Tell ‘true’ stories

Illustration for the true story article which has the wording based on a true story over the top
Storytelling for brands is nothing new – it’s been a theme in corporate comms for 15 years. For sustainability, we’re just waking up to its potential.

Research tells us people watch longer, remember more, and engage more deeply when facts are wrapped in stories. Stories are hardwired into our brains; they’re an essential part of how humans forge social bonds and relay vital information among community members. And as our understanding of the brain evolves, there is all kinds of new evidence that we respond to them in uniquely powerful ways.



A ‘true’ story has:

  • People (who want something)
  • Conflict or resistance (inner, outer, or both)
  • Risk
  • Uncertain outcomes 
  • Change and character growth


Many of the best elements of storytelling don’t make it into brand communications. Especially around sustainability stories. (We suspect there a number of reasons for this, but the main one is that sustainability has been seen as extraneous to the main event – the real story of the company.) Sustainability needs deeper engagement now, so there’s a real need for that to change decisively.


Critically, people are vital. We need someone with whom to identify. When’s the last time you read a book or watched a movie with an abstraction, or a logo, as the hero?


The Sopranos isn’t about the mafia. It’s about a man for whom strength equals survival, dealing with panic attacks. Succession isn’t about Fox News, really. It’s about children living up to a titanic and terrifying father.


What this means: brand stories aren’t really about the brand. They’re about the people behind the company, or the people affected by it. To unleash the deeper power of story, we need to pull people into the narrative – even if that hero is your audience.


And always remember that risk, stakes, change, and uncertainty drive engagement – the story must be about change.

What to do:

Centre people in the story

Bring the people driving innovation, leading teams, and taking risks centre stage. Whenever you can, make the story about them.
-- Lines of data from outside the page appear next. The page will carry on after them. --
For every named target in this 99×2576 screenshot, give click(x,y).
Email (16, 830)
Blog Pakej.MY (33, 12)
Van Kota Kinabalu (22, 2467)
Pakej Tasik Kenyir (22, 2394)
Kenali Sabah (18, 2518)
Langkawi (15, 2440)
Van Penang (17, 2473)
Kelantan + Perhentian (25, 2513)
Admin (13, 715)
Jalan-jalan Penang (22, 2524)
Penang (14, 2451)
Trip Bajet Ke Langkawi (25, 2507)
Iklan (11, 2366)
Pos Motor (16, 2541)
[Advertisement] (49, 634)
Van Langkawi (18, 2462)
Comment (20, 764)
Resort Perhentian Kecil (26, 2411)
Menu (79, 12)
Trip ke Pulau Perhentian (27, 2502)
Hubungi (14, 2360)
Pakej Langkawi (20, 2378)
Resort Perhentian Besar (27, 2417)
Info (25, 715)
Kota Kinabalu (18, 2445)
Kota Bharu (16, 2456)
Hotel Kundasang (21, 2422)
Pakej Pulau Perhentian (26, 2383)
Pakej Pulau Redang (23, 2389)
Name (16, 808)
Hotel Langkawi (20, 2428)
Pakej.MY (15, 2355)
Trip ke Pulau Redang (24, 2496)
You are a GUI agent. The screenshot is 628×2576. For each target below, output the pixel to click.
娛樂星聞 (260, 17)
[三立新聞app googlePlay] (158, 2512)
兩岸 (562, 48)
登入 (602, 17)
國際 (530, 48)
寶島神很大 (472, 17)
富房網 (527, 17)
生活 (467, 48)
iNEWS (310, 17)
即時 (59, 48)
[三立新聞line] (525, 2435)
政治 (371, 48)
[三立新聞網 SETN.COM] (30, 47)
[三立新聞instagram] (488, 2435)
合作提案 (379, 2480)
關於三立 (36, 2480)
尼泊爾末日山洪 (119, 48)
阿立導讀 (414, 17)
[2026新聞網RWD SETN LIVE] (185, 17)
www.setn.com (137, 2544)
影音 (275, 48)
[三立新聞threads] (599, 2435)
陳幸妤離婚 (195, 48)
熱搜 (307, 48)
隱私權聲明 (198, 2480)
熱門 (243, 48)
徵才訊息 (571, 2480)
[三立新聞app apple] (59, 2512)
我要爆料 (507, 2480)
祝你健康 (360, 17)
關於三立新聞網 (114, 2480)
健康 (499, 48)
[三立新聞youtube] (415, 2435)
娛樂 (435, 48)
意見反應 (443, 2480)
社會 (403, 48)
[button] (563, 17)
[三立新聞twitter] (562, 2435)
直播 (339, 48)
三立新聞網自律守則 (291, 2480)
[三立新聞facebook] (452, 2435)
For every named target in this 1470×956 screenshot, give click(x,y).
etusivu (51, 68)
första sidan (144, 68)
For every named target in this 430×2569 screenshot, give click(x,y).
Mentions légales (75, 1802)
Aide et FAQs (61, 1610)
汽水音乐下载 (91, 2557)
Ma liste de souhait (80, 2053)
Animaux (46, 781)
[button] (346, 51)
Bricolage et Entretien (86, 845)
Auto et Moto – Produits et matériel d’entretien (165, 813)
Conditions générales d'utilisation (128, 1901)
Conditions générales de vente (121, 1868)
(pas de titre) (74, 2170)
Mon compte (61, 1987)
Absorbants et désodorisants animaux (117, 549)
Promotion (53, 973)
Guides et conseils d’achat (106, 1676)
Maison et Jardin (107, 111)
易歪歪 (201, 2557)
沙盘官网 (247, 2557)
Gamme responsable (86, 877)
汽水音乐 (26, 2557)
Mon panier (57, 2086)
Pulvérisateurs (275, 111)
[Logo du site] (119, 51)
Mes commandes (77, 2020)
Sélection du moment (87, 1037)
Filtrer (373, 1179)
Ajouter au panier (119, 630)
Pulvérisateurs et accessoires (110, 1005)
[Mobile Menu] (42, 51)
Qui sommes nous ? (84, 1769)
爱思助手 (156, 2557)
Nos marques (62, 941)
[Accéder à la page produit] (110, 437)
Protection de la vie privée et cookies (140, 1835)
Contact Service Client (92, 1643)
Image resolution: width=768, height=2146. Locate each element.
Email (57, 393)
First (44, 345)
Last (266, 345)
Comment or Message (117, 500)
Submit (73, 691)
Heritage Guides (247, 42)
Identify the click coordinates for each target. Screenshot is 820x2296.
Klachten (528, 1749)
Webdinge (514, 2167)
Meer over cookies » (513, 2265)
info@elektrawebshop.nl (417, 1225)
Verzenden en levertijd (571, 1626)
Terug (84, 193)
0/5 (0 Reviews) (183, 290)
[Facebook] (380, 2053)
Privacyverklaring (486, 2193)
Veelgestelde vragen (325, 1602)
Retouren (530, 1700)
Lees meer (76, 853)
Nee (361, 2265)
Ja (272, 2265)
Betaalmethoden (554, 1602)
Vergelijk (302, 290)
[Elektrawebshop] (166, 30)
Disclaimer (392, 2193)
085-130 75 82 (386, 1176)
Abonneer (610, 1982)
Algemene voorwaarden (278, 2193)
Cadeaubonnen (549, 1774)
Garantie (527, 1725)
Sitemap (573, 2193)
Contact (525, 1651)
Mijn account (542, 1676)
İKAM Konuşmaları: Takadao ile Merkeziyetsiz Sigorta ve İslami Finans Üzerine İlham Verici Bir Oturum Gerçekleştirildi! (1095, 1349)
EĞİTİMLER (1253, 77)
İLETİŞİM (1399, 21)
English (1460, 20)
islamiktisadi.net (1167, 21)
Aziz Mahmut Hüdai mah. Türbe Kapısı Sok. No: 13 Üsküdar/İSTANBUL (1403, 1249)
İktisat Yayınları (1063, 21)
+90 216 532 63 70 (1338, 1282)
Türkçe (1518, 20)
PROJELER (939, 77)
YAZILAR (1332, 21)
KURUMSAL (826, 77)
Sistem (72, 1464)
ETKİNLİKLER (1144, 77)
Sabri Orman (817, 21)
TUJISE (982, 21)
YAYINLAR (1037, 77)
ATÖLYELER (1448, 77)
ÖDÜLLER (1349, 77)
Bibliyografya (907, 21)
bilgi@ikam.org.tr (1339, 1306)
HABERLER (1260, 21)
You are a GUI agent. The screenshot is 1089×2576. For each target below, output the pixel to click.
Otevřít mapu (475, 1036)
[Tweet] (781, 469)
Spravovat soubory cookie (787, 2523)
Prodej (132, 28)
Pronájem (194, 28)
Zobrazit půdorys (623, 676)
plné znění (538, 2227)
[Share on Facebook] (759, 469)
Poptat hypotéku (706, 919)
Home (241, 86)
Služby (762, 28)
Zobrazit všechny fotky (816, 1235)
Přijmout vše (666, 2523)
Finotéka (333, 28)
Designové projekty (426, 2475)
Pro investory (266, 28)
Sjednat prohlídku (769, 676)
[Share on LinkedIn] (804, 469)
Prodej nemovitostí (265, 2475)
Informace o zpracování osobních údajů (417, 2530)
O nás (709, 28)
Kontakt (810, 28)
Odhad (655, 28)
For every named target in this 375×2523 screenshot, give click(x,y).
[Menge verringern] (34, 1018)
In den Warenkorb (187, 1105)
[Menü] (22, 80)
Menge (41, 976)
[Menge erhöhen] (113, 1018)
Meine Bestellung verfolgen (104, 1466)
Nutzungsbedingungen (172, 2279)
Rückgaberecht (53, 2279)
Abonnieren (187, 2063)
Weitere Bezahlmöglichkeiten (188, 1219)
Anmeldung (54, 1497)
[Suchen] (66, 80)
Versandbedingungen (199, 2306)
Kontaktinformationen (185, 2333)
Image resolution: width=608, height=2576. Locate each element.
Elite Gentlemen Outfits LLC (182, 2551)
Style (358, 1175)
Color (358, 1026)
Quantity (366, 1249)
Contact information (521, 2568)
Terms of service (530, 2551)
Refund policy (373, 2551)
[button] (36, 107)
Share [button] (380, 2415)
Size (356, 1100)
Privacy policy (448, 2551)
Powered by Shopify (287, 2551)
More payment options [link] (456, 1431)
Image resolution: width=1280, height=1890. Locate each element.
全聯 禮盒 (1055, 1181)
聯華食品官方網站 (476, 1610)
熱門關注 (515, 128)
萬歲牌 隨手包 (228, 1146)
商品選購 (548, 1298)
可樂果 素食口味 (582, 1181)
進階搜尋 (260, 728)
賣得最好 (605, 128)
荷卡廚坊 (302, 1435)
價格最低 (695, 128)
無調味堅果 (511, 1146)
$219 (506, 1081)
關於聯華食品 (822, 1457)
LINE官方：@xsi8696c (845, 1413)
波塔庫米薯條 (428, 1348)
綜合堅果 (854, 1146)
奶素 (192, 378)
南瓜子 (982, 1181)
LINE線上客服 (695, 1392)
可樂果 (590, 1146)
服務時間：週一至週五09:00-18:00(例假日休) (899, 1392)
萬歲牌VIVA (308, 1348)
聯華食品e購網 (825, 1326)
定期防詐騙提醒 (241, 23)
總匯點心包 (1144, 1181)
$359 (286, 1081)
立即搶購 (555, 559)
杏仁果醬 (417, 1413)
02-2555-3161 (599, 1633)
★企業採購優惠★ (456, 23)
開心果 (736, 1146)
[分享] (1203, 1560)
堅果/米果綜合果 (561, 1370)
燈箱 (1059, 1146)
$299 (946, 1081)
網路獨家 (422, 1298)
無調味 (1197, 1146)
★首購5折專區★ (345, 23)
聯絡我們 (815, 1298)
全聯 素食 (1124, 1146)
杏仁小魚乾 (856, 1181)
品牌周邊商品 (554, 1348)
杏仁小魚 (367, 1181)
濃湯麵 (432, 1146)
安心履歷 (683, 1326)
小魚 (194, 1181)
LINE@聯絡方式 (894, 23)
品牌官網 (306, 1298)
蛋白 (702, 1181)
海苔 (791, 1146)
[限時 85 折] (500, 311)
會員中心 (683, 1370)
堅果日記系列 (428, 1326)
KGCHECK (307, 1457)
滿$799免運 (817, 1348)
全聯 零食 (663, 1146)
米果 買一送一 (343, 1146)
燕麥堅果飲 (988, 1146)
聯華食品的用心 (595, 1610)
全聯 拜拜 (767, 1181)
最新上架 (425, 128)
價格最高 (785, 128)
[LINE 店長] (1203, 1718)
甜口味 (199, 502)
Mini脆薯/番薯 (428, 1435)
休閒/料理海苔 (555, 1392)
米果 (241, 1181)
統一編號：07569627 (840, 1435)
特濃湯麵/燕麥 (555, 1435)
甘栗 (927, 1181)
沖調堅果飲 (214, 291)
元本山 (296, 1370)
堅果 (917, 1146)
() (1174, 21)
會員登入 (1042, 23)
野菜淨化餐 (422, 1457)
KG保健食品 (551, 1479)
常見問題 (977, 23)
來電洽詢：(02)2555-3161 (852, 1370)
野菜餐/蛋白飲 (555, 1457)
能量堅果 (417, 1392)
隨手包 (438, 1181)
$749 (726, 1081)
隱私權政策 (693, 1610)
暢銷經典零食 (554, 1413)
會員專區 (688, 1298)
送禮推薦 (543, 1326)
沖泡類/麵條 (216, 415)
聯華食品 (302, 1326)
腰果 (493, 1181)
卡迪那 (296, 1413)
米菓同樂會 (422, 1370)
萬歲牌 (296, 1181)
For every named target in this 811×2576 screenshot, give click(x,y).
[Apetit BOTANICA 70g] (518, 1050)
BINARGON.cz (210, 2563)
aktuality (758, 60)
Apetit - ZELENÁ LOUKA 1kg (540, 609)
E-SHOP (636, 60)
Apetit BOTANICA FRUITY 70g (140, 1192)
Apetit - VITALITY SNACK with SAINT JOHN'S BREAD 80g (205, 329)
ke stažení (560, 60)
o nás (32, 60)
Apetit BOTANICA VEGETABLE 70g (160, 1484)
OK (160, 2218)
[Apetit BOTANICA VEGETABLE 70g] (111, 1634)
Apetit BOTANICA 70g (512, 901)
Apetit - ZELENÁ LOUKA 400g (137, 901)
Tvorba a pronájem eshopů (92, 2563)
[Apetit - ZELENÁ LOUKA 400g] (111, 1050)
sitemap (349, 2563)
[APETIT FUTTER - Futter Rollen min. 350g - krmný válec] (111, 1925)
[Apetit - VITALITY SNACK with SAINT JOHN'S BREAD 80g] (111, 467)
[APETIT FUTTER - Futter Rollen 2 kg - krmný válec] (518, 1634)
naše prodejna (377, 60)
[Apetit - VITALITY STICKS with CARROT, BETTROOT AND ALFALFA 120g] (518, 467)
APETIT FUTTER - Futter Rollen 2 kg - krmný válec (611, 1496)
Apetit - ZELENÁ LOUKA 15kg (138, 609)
It’s by projecting ourselves into the minds and experience of protagonists that story derives its uncanny power.

Story is change

Stories are about what has changed, or could change, for the people with whom we’ve come to identify. We need to see that change happen, especially if there’s a bit of danger involved, to truly be gripped by a story.

Uncertainty = suspense

True sustainability is at a crossroads. It’s a work in progress. It’s almost all open questions. Use this uncertainty to your advantage – and hook the audience with it. Trust us: if you’re honest and disruptive, they’ll want to find out more.

Make it serial

Updates on how sustainable change has – or hasn’t – taken hold will build audience engagement and affinity. Build on their attention over time, and build their undying respect in the process.